Data supplied:
########################################
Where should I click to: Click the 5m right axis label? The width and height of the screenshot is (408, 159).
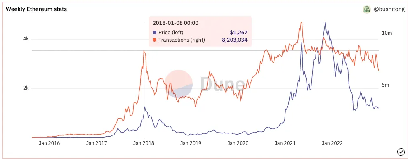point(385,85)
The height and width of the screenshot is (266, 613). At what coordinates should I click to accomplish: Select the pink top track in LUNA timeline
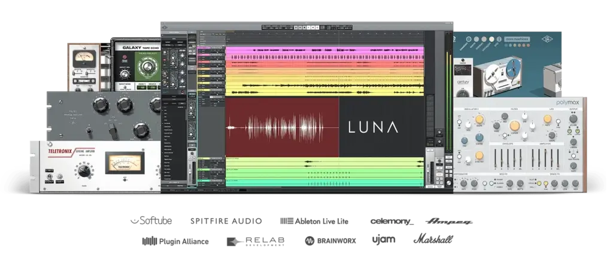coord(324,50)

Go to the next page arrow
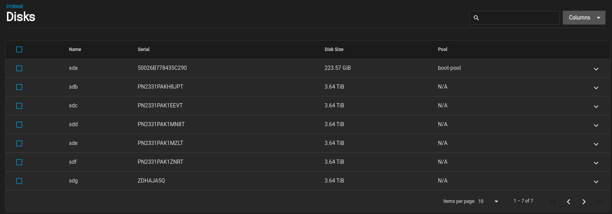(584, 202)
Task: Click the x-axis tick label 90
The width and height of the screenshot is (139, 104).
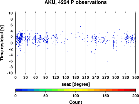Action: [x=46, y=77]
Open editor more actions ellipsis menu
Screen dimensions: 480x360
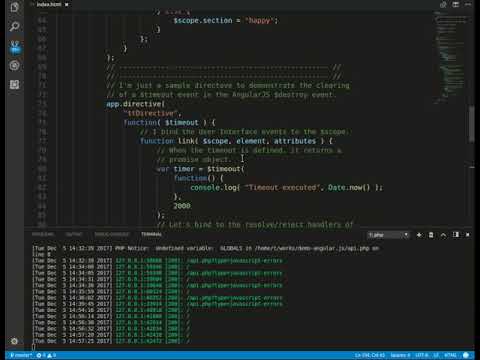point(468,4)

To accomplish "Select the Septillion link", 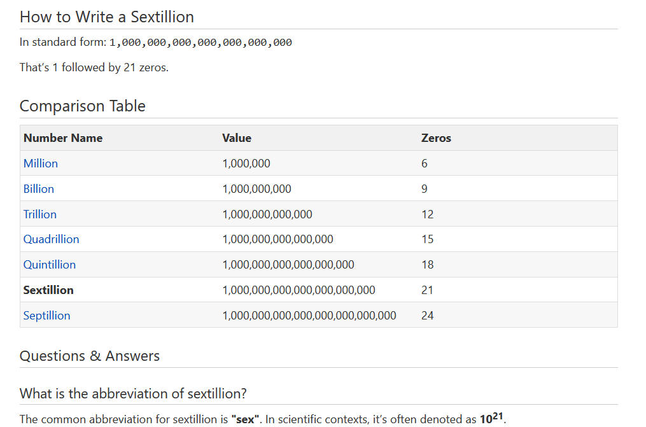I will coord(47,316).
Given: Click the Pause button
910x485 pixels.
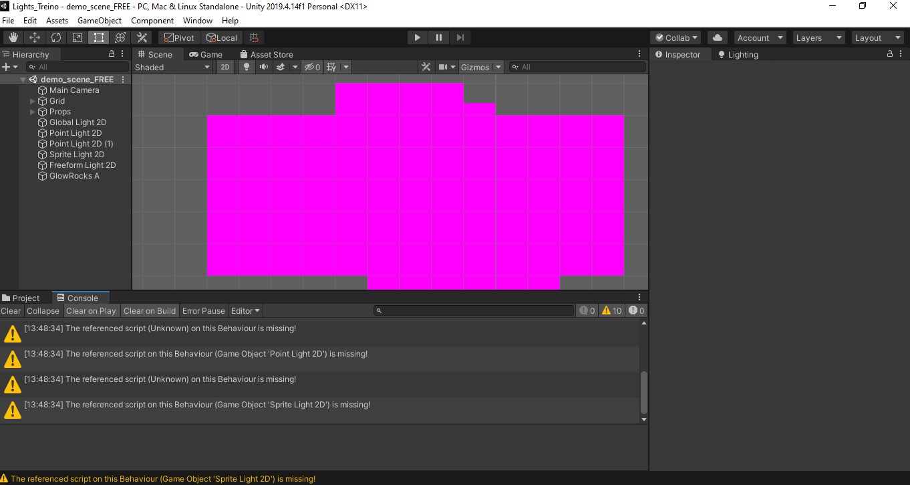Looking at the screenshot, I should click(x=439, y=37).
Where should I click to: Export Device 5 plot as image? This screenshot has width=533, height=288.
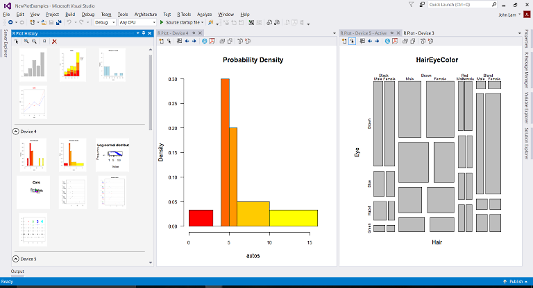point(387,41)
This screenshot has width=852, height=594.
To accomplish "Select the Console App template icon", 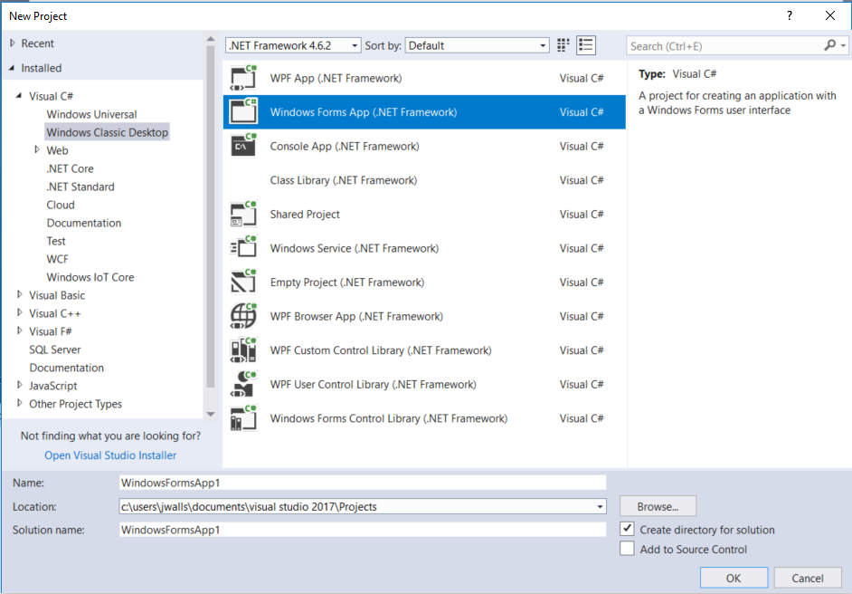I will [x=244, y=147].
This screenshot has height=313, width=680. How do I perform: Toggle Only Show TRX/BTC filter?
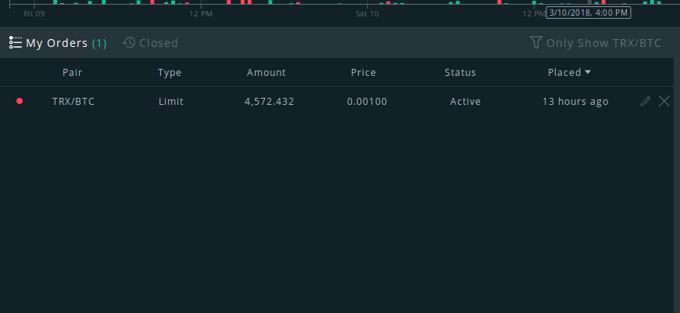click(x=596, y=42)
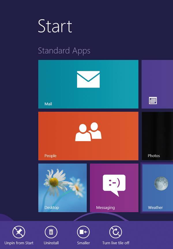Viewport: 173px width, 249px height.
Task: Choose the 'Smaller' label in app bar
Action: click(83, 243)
########################################
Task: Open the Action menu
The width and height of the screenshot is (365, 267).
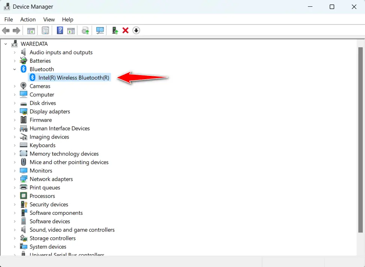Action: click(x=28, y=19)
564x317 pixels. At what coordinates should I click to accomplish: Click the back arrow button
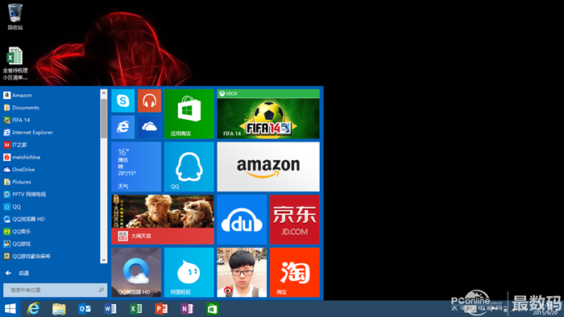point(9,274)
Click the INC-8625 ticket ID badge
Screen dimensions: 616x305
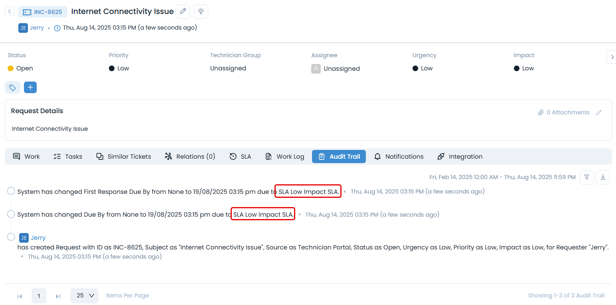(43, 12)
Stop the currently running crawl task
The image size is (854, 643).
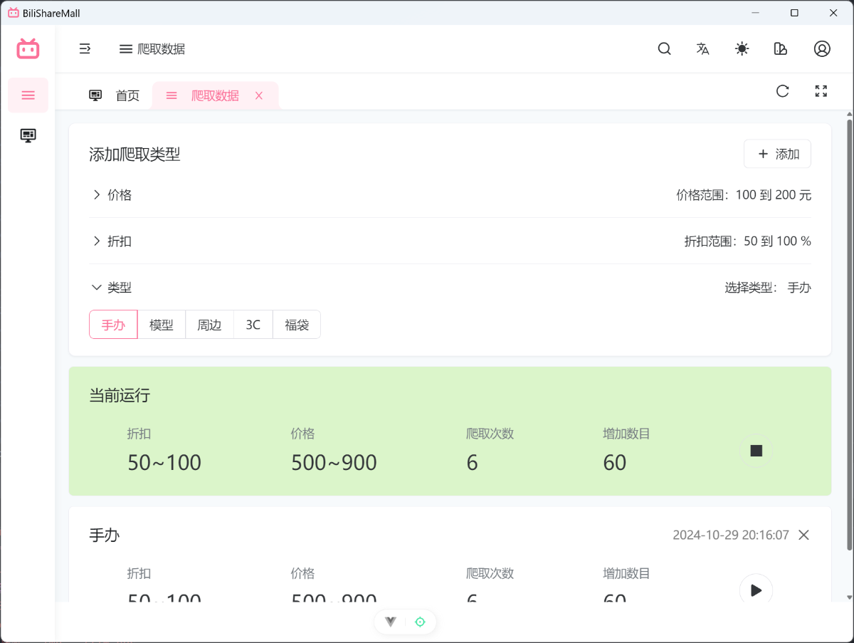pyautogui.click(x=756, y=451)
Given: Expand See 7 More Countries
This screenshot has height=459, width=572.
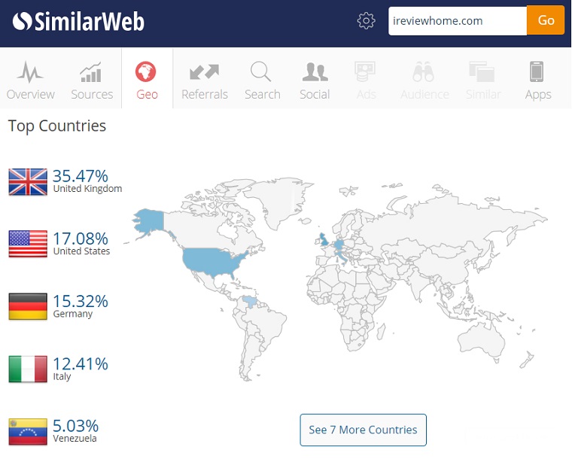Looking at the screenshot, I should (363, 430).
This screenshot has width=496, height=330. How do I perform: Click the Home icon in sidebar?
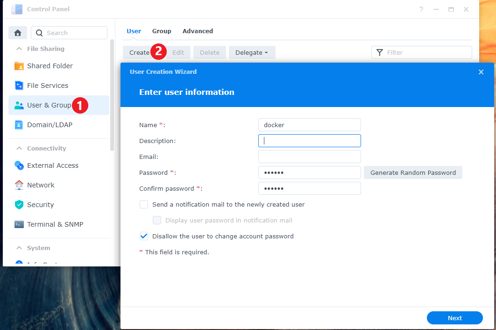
########################################
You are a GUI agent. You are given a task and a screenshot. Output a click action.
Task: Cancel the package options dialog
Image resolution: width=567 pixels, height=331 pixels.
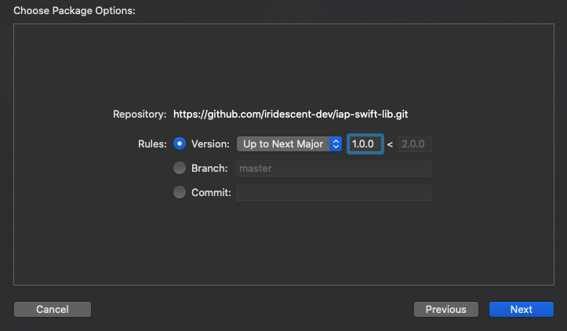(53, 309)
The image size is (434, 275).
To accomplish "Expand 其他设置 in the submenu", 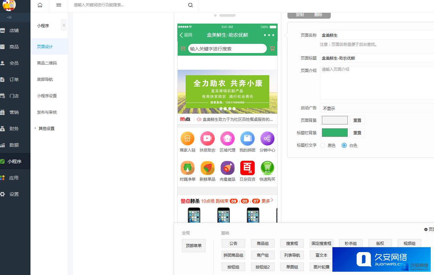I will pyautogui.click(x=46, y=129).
########################################
About this task:
The answer must be one number: how many lines in the records above contain "Open".

Reply to the task:
2